Multi-layer sunburst doesn't allow inner layers to have their own sizes

wylieconlon commented 4 years ago

We don't always want or need the partition charts to calculate rolled-up sums when showing pie charts, because we can request hierarchical information from Elasticsearch. Here are two examples of data that Elasticsearch can return for us:

Level 1	Level 1 size	Level 2	Level 2 size
A	10	Yes	4
A	10	No	2
B	50	Yes	40
B	50	No	5

Level 1	Level 1 average	Level 2	Level 2 average
A	3	Yes	4
A	3	No	2
B	15	Yes	20
B	15	No	10

The first table example renders what I would consider to be incorrect data using the pie chart defaults. Notice that the value at level 1 is calculated as "42" instead of "50":

Instead, I want to be able to control the sizing so that we see gaps in the chart for the missing values:

monfera commented 4 years ago

An API element, showAccessor, in in place to handle gaps, see below.

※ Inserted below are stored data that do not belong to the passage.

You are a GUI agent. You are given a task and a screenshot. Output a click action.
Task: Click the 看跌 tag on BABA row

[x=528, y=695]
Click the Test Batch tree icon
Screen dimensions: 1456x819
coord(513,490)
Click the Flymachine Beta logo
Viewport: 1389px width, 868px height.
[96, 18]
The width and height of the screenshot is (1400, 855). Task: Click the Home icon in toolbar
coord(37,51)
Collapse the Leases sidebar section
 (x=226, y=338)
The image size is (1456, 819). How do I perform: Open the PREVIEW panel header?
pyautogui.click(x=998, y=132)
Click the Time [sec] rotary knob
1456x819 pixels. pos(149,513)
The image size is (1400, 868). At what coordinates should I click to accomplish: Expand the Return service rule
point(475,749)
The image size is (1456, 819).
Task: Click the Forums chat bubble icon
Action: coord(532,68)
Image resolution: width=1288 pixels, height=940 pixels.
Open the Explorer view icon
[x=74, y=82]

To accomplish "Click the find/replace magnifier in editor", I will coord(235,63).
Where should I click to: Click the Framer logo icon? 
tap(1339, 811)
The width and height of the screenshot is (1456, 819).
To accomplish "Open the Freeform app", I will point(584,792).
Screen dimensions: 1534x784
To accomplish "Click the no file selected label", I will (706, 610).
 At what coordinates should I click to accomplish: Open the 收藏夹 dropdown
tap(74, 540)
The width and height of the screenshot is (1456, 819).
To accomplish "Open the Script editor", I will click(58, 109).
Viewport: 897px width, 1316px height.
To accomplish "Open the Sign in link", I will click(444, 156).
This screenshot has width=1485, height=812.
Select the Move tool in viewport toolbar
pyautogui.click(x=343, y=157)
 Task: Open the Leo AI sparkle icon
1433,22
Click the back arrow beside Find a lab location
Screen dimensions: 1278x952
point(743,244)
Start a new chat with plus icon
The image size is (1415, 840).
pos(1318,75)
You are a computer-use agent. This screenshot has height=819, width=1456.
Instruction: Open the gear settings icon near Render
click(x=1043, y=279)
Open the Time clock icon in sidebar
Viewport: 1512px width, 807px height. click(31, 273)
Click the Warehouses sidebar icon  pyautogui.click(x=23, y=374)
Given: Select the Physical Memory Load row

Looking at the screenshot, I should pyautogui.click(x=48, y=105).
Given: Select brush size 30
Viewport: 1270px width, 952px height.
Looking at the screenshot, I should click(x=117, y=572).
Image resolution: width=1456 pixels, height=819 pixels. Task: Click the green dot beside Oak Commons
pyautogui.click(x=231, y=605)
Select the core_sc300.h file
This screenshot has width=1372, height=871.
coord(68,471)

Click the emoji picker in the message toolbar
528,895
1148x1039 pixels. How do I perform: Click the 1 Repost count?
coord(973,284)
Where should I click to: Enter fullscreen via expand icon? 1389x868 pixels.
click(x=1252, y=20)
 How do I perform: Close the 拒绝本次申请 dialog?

A quick, incomplete list of (surmountable) challenges with the proposed direct specification of non-leaf values means that such separation would need planning and implementation:

It would allow a broader class of inconsistent input, eg. the sum of leaf nodes can be higher than the root value
We'd still need to also provide the option for internal aggregation if other use(r)s need it. Example: a user should be able to specify a simple pie chart from the values [7, 5, 4, 2, 1] without also specifying that the pie total is indeed 19; easy to sum for a single-layer pie but would need hierarchical aggregation for sunbursts of arbitrary layer count. The issue description also says "We don't always want or need..."
The non-aggregating version of the API would need to admit group nodes directly, eg. as separate rows. Having both options means that we'd need to keep the aggregation while providing a bypass/override. So it might lead to a messy API and implementation, or at a minimum, some planning would be needed needed for this

If there are reasons to move toward this direction, let's discuss. We're working toward API layering in general.

The API element, showAccessor, enables this today:

The missing value (shortfall) is made explicit via an auxiliary row whose purpose is to force totals of the parent: subtract leaf values from the stated group total value
The showAccessor method returns false for these entries

A storybook example is here:

It's always enough to just look at the current node, and its stated leafs together to compute the shortfall, ie. there's no need for the user library to hierarchically crawl the response set (a nice property).

To generate the bottom image in the issue description: Level 1	Level 2	size	show
A	Yes	4	true
A	No	2	true
A	null	4, from 10 - 4 - 2	false
B	Yes	40	true
B	null	10, from 50 - 40	false

Performance doesn't seem to be a concern as sunbursts aren't super scalable viz for perceptual reasons, so usually there's no more than a dozen or two, or in some extreme case, OOM 100 ... OOM 1000 sectors.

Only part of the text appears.